- **Instrucciones de trabajo**:
Prosigue el relato personal sobre el descubrimiento de la compasión hacia uno mismo, empezando justo después de su última oración.

- **Fragmento del documento**:

◆ ◆ ◆

Pero más allá de las múltiples voces, no me parecía que estuviera perdiendo la razón de otra manera perceptible y un día, llegué a la repentina conclusión de que la voz compasiva era mia. Lloré y lloré y lloré. Me sentí tan cuidada, amada. Era como si cien heridas abiertas dentro de mí hubieran estado esperando este bálsamo.
Siempre había desconfiado de las personas que decían sentir compasión por sí mismas. Sinceramente, sospechaba que eran unos fanfarrones. Amarse a uno mismo no era más que palabrería psicológica, mentiras que pronunciaban los bloggers para intentar vender sus libros. Así, cuando empecé a darme cuenta de mis propios pensamientos amables y espontáneos, la parte cínica de mí se achicó un poquito, y empecé a sentir más amabilidad hacia los demás también. Esto me hizo llorar de nuevo, claro. He estado llorando mucho, como puedes ver. Y a pesar de eso, no estaba nada preparada para lo mucho lloraría cuando me di cuenta de lo largo que han sido 39 años para vivir sin este amor propio, y cuánto lo necesitaba antes, cuando simplemente no estaba allí.

◆ ◆ ◆

- **Conjunto de datos**:
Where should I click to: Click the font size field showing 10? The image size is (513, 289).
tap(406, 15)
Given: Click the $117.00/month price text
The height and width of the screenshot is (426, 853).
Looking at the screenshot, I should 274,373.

◆ ◆ ◆

- **Tu respuesta**:
Me he ido por las ramas sobre mi despertar compasivo. (Mi Despertar Compasivo – lo apunto en un cuaderno como un título para mi futuro blog de palabrería psicológica). Pero no querría escribir sobre la compasión esta noche. En realidad querría escribir sobre No Escribir.
Hace un mes, volví del primer viaje a mi Irlanda natal en unos cinco años. Han pasado muchas cosas desde la última vez que respiré esos enormes sorbos de aire atlántico: mi madre dejó de beber, el puto Covid cambió el mundo, mi alcoholismo alcanzó su cima, tuve una bebé hermosa, entré en el tratamiento para la adicción, y comencé a procesar los sentimientos muy conflictivos que albergo hacia mis padres. Entonces, como podrás entender, este viaje de regreso a Irlanda fue muy lejano a unas vacaciones. De verdad, he tenido viajes a urgencias que eran más relajantes. Todo lo que puedo decir al respecto por ahora es que cada minuto allí me costó trabajo.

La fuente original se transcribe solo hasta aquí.